* TESTO DI PARTENZA *
---
Da Studiopsicologiatorino @StudioPsyTorino
Quello di Vincenzo Verzeni, noto come “lo Strangolatore di donne” o “il Vampiro Bergamasco”, è il primo caso di omicida seriale studiato scientificamente: se ne occupò infatti Cesare Lombroso.
Nato  nel 1849 a Bottanuco, nel Bergamasco, vive l'infanzia in una famiglia disagiata, non solo economicamente: il padre infatti è alcolizzato e violento, mentre la madre, remissiva e bigotta, soffre di epilessia.
Verzeni inizia la sua carriera criminale all'età di 18 anni: nel 1867 infatti aggredisce nel sonno la cugina Marianna, che abita nella sua stessa casa, e tenta di morderle il collo. Fugge però dinanzi all reazioni della dodicenne.
Nel 1869 una donna, Barbara Bravi, viene avvicinata da un individuo che tenta di strangolarla. Alle sue grida, però, l'aggressore fugge. Pur non riuscendo a vederlo, la donna non escluderà che possa essere stato Verzeni. Ancora nel 1869, Margherita Esposito viene aggredita da un uomo che identificherà poi nel Verzeni; nello steso periodo un'altra donna, Angela Previtali, viene aggredita e trascinata in un luogo isolato, trattenuta per alcune ore e poi liberata dal Verzeni per compassione.
E' però nel 1870 che il “Vampiro Bergamasco” uccide per la prima volta, accanendosi su  Giovanna Motta, una ragazzina di 14 anni probabilmente scelta a caso. La  soffoca, la morde, ne beve il sangue, ne asporta gli organi interni e i genitali. Pochi mesi dopo, nel 1871, anche Elisabetta Pagnoncelli verrà trovata uccisa con un modus operandi molto simile a quello della Motta. Sulla scena di entrambi i delitti vengono ritrovati degli spilloni disposti  in forma simmetrica, quasi rituale, il cui significato è però rimasto oscuro. La sera precedente al secondo delitto, Verzeni aveva cercato di uccidere Maria Previtali, senza riuscirci; fu in seguito a tale fatto che venne arrestato: invitata ad indicare il suo aggressore, infatti, la donna riconosce Verzeni come colpevole.
---
* DATI DI ORIGINE *
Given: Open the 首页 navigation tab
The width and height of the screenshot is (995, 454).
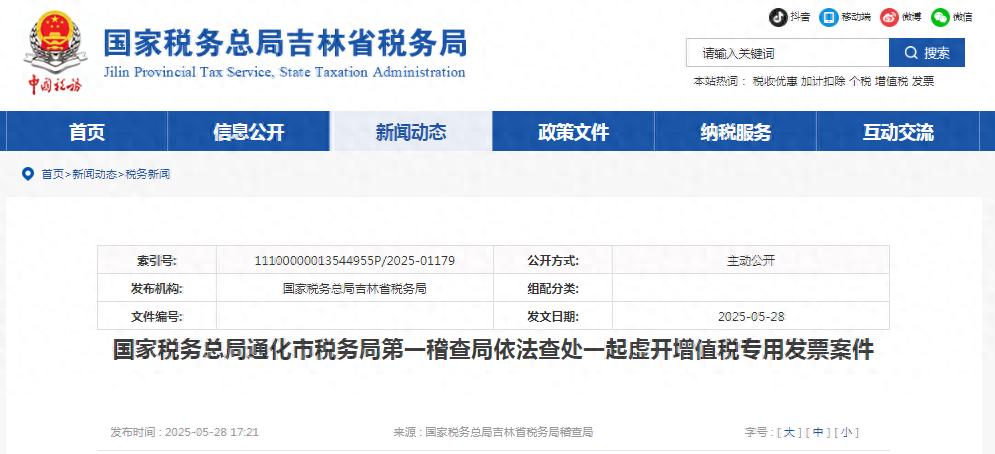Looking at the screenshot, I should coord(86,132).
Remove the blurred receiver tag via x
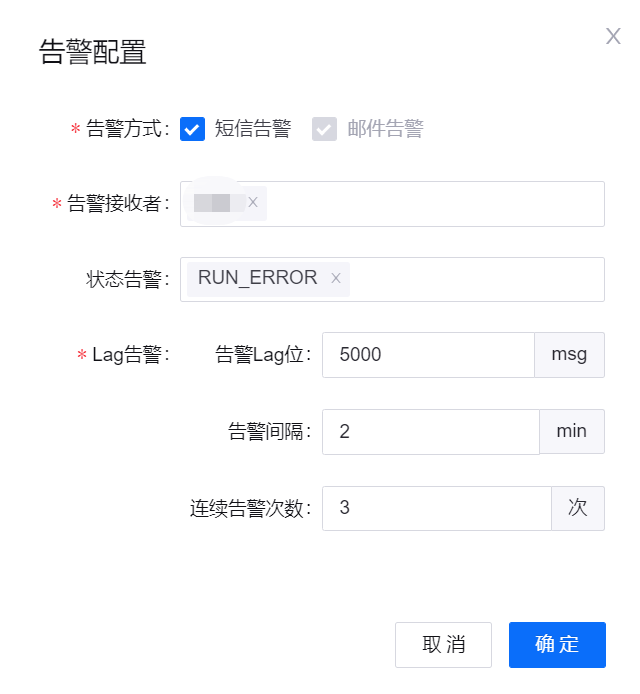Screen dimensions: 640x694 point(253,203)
---
* PROVA TU *
Per favore, riscrivi il brano del testo di partenza che comincia con le parole "Verzeni inizia la" e termina dopo "Verzeni per compassione.", modificandolo così: al posto di "aggressore" metti "assalitore".

* RISULTATO DELL'ESERCIZIO *
Verzeni inizia la sua carriera criminale all'età di 18 anni: nel 1867 infatti aggredisce nel sonno la cugina Marianna, che abita nella sua stessa casa, e tenta di morderle il collo. Fugge però dinanzi all reazioni della dodicenne.
Nel 1869 una donna, Barbara Bravi, viene avvicinata da un individuo che tenta di strangolarla. Alle sue grida, però, l'assalitore fugge. Pur non riuscendo a vederlo, la donna non escluderà che possa essere stato Verzeni. Ancora nel 1869, Margherita Esposito viene aggredita da un uomo che identificherà poi nel Verzeni; nello steso periodo un'altra donna, Angela Previtali, viene aggredita e trascinata in un luogo isolato, trattenuta per alcune ore e poi liberata dal Verzeni per compassione.